Winona'ın Ruby ile olan arkadaşlığı, birbirlerine destek olmaları da öyle ama bu arkadaşlığı daha çok görmek istedim açıkçası. Evet, çok samimi bir arkadaşlık hissi veriyordu ama tam olarak geçiremiyordu bu hissi de bu yüzden bunu daha fazla okumak isterdim.
Winona'nın anne babasıyla olan diyalogları ve ebeveynlerinin her şeye rağmen yanlarında olması çok güzeldi.
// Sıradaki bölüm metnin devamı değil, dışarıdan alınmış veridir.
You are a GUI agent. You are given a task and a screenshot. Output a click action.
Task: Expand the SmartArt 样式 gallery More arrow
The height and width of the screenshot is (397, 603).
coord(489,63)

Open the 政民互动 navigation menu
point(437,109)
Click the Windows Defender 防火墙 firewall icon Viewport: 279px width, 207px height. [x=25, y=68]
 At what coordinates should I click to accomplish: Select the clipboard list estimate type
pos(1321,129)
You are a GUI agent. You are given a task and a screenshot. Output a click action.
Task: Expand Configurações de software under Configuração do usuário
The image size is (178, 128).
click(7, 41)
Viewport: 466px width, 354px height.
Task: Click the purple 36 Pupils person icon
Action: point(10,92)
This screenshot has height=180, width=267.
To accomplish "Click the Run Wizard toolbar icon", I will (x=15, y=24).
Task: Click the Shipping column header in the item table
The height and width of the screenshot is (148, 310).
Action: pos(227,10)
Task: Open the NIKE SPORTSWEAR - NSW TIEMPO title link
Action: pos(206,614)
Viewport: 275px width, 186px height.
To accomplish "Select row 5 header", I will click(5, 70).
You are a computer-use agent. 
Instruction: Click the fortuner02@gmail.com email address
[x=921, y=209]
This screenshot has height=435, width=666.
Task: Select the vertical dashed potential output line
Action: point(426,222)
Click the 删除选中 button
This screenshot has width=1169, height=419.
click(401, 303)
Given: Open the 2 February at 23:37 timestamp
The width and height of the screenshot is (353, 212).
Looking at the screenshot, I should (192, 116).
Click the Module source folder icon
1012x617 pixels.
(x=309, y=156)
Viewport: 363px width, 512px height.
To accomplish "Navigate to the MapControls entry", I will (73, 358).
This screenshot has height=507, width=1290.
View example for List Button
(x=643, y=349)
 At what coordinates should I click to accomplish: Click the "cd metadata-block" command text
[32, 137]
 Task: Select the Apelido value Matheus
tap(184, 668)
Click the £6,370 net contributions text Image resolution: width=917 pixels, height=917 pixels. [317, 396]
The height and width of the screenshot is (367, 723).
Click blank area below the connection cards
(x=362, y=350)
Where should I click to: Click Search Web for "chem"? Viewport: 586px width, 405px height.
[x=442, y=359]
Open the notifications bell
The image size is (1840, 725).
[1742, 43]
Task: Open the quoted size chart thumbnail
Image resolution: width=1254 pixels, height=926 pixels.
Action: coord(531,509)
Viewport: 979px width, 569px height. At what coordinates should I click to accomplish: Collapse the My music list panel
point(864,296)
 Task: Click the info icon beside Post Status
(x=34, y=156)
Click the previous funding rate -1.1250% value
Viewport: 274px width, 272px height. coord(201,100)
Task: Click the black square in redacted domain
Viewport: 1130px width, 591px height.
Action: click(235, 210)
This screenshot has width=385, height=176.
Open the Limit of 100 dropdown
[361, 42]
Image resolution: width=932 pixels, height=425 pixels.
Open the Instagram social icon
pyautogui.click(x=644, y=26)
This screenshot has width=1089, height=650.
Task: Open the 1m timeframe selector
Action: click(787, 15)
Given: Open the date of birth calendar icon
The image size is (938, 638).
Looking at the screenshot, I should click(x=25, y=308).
Özellikle de kitabın sonunda genç kadının babasının Alexander ile görüşmesinde kızdığı nokta... işte bu beni şaşırttı ama kızının yalnızlığına karşılık da her şeyle tek başına baş etme moduna karşılık verdiği tepki çok iyiydi.
Buna karşılık Alexander'ın büyükanne ve büyükbabası çok tatlılardı. Özellikle ikilinin belki de Alexander daha farkına varmadan torunlarını tanıyarak birçok şeyi tahmin etmeleri, onun iyiliği için çaba harcamaları süperdi. Hatta Brian ile olan detaylar da çok güzeldi.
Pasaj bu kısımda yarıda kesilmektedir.